En el Gan Eden, la vida humana era pura alegría, sin sufrimiento, sin pérdida, sin fin. Pero esa perfección plantea un dilema profundo: ¿puede existir la alegría sin la posibilidad de su opuesto, la tristeza? ¿Puede haber plenitud sin la sombra de la carencia? El relato del Paraíso está tejido de y con paradojas, y la primera de ellas es la existencia misma de la felicidad absoluta.
Cuando Adán y Javá son expulsados del Jardín, la muerte ha integrado a la historia humana. El judaísmo no habla de “pecado original”, pero sí reconoce que el acto de comer del Árbol del Conocimiento introdujo la conciencia de la finitud. Desde entonces, la vida humana se desarrolla en un mundo donde cada nacimiento implica, inevitablemente, la presencia de la muerte.
Por eso, el nacimiento — aunque no es un pecado ni una falta — queda asociado a la condición mortal.

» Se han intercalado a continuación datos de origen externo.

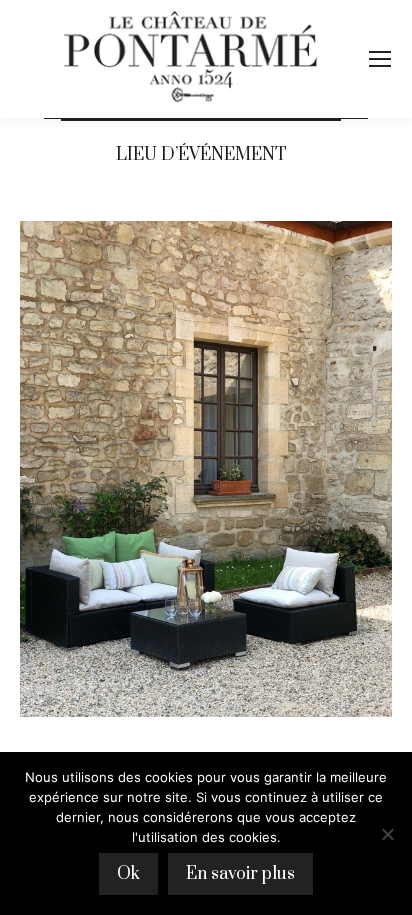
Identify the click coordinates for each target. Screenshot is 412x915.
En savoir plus (240, 874)
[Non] (387, 834)
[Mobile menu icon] (380, 59)
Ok (128, 874)
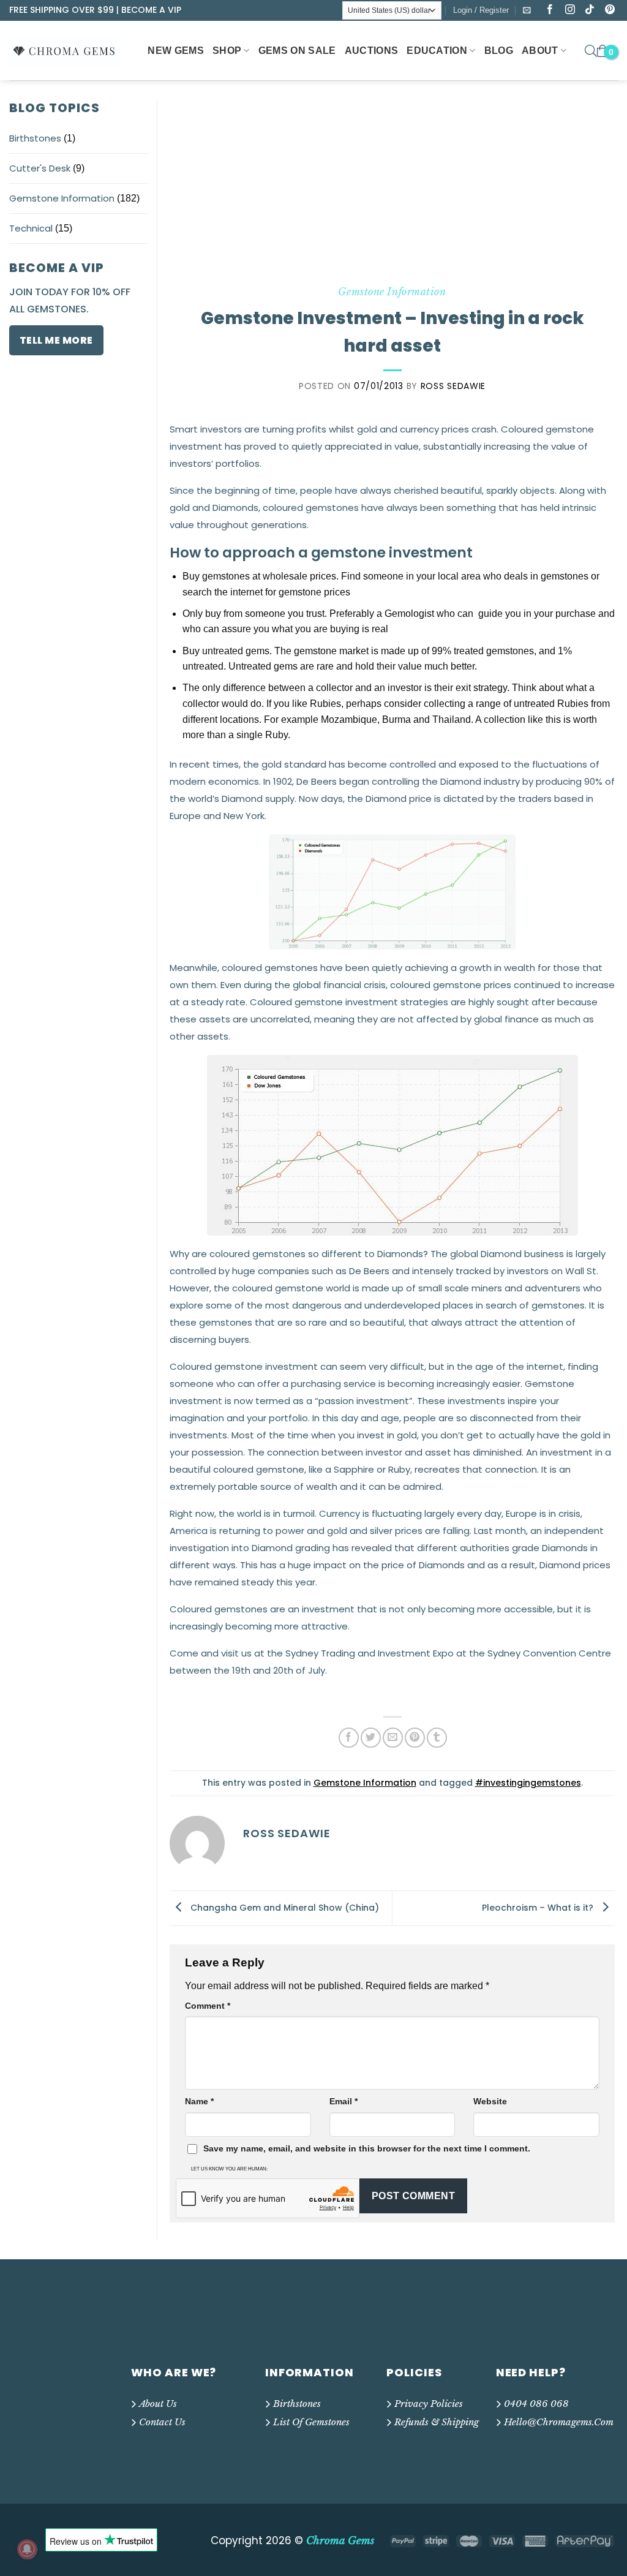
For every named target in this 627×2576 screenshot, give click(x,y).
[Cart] (602, 51)
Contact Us (162, 2422)
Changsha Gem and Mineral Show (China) (283, 1908)
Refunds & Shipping (436, 2422)
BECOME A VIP (151, 10)
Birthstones (35, 138)
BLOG (498, 50)
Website (490, 2101)
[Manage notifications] (27, 2549)
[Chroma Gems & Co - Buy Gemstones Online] (71, 50)
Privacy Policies (428, 2403)
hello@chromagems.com (559, 2422)
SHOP (226, 50)
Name (199, 2101)
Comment (207, 2006)
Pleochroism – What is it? (539, 1908)
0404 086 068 (536, 2403)
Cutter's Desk (39, 168)
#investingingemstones (528, 1783)
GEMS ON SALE (297, 50)
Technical (31, 228)
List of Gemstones (311, 2422)
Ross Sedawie (453, 386)
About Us (158, 2403)
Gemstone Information (62, 198)
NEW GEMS (176, 50)
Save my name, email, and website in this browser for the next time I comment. (366, 2148)
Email (343, 2101)
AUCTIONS (372, 50)
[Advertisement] (392, 190)
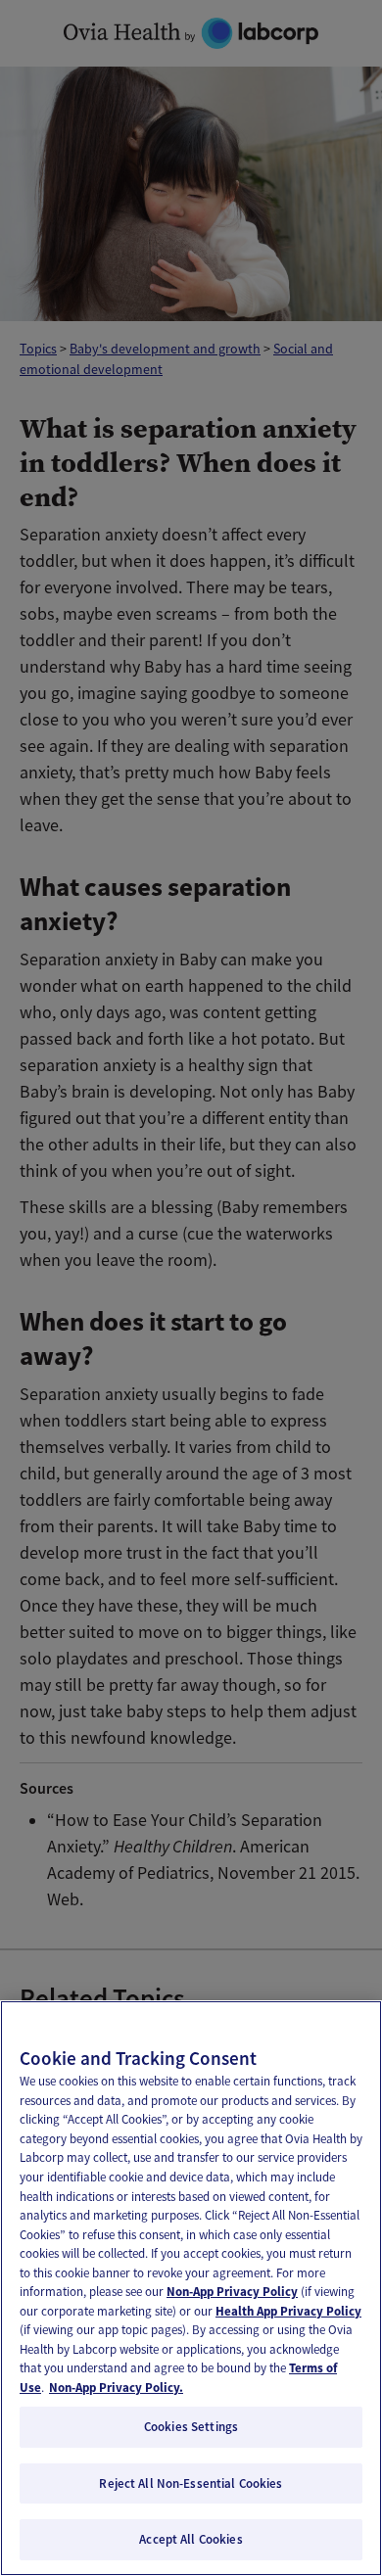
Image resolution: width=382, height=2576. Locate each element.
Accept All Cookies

La mujer que da a luz no es responsable de nada negativo; sin embargo, su estado de tum’ah funciona como un recordatorio ritual de que la vida que acaba de traer al mundo está marcada por la fragilidad.
Algunos comentaristas, basándose en el principio de ein mukdam ve-meuchar baTorá, señalan que el mandato de procrear pudo haber sido dado después de la expulsión del Edén. Si así fue, entonces la multiplicación humana sería una respuesta directa a la mortalidad: nacen muchos porque todos mueren.

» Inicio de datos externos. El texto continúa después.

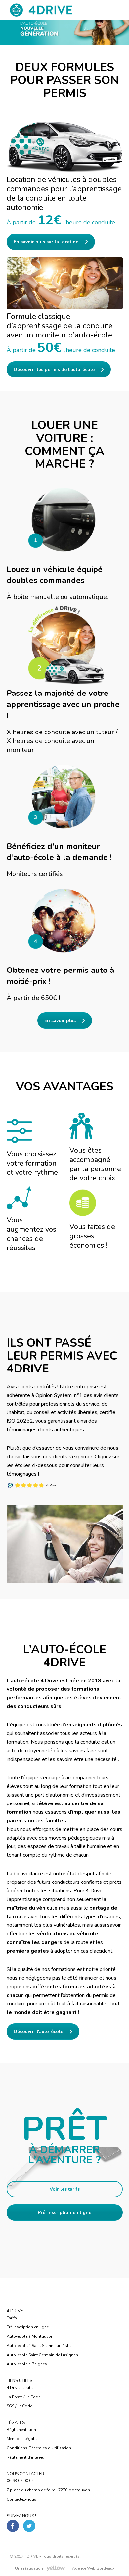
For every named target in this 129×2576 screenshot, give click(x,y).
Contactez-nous (21, 2499)
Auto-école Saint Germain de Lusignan (42, 2355)
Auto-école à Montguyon (30, 2336)
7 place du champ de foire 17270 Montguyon (48, 2490)
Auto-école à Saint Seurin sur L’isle (38, 2345)
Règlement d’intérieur (26, 2457)
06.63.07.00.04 (20, 2480)
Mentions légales (23, 2438)
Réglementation (21, 2429)
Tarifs (12, 2317)
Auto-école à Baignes (27, 2364)
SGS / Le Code (19, 2406)
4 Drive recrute (19, 2387)
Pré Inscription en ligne (28, 2327)
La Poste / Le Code (23, 2396)
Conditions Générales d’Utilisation (39, 2448)
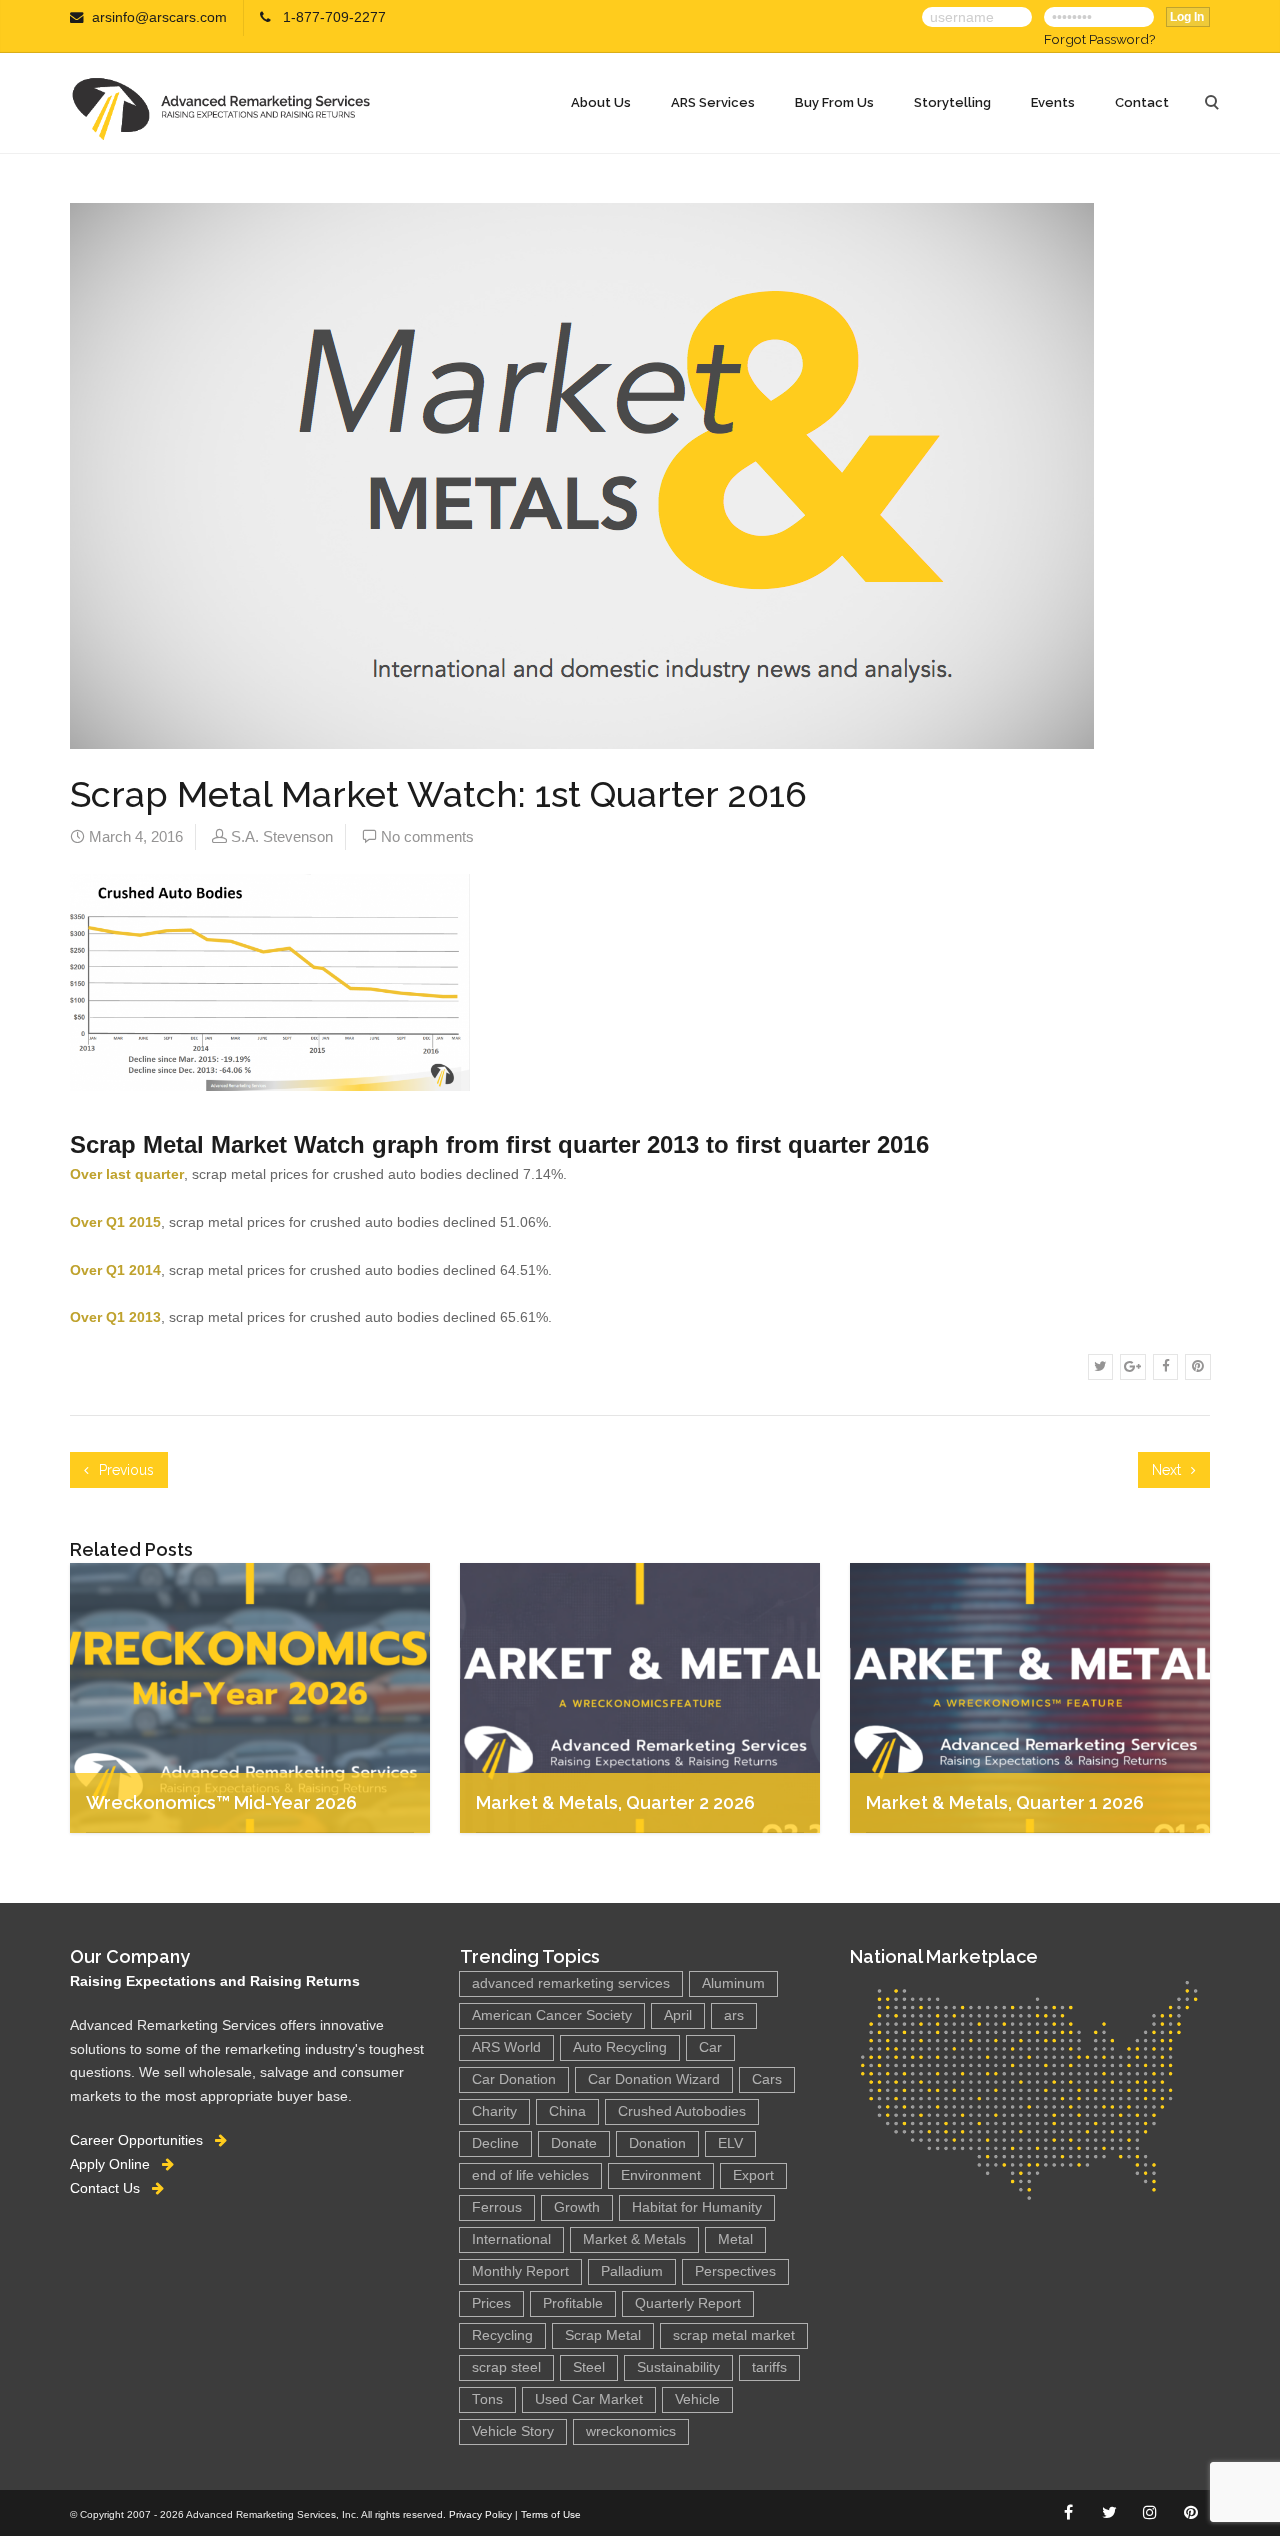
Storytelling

La abundancia de nacimientos en nuestro mundo no es parte del ideal original, sino una consecuencia histórica y espiritual del primer desvío humano.
El nacimiento no solo remite a la mortalidad humana; también evoca la paradoja más profunda de todas: la Creación misma. Si Dios no hubiera creado el mundo, no existirían el mal, la enfermedad, la guerra ni el sufrimiento.

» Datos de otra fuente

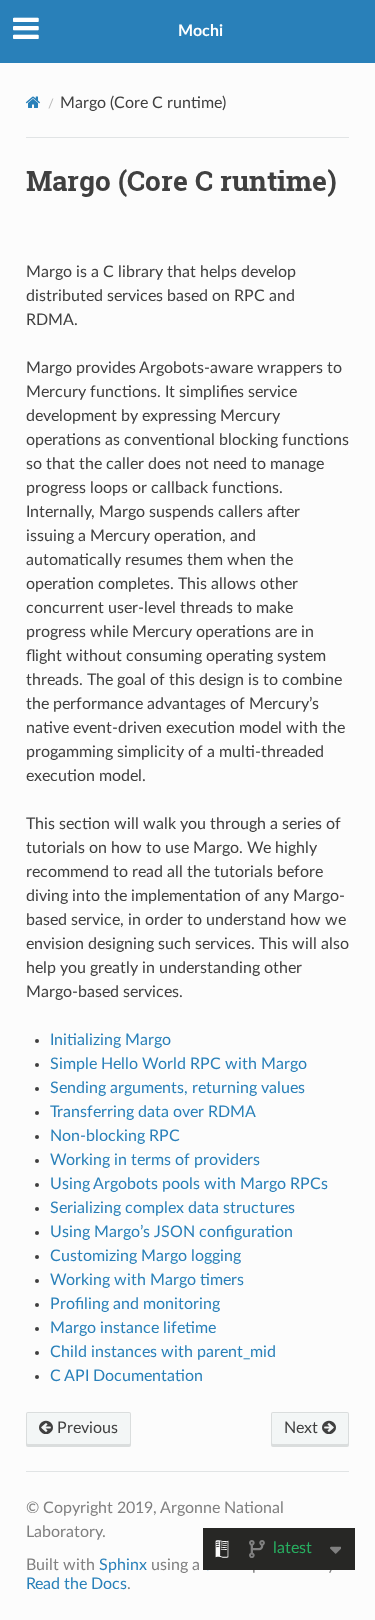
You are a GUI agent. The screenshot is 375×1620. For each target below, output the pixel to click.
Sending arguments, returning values (177, 1088)
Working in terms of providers (155, 1160)
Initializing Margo (110, 1040)
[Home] (33, 102)
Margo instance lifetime (133, 1328)
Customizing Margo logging (145, 1256)
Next (303, 1428)
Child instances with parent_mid (163, 1352)
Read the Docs (76, 1584)
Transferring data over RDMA (153, 1112)
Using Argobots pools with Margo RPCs (189, 1184)
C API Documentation (126, 1376)
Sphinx (123, 1565)
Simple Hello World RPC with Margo (178, 1064)
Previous (85, 1428)
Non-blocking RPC (115, 1136)
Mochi (200, 31)
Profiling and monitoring (135, 1304)
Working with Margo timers (147, 1280)
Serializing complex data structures (172, 1208)
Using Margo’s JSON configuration (171, 1232)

La existencia es, en sí misma, una apertura hacia la posibilidad del dolor. Algunos pensadores judíos han sugerido que, en cierto sentido, la Creación es el primer acto que trae al escenario la tragedia como parte de nuestra realidad.
El nacimiento, entonces, es un eco de esa paradoja: es la mayor alegría y, simultáneamente, la puerta de entrada a lo que tendrá un final.
La tum’ah asociada al nacimiento no es un juicio moral. Es un lenguaje ritual que señala una verdad existencial: la vida humana es preciosa precisamente porque es limitada. La ofrenda por el pecado que la madre debía traer no alude a una falta personal, sino al primer acto humano que trajo consigo la mortalidad.
El nacimiento nos recuerda que no somos Dios, que no controlamos el propósito último de la existencia, y que vivimos dentro de una paradoja que no podemos resolver. Como escribió Friedrich Dürrenmatt: “Quien se enfrenta a lo paradójico se expone a la realidad.” (22 Points, The Physicist, 1962).
El judaísmo no teme a las paradojas; las abraza. La vida es simultáneamente un regalo y una responsabilidad, una alegría y una vulnerabilidad. La tum’ah del nacimiento no disminuye la santidad de la maternidad; la enmarca dentro del drama cósmico de la Creación.
El nacimiento es la afirmación más poderosa de que, a pesar de la muerte, seguimos eligiendo la vida. Y esa elección — esa terquedad sagrada — es, quizá, la respuesta más profunda que la humanidad puede ofrecer al misterio de la existencia.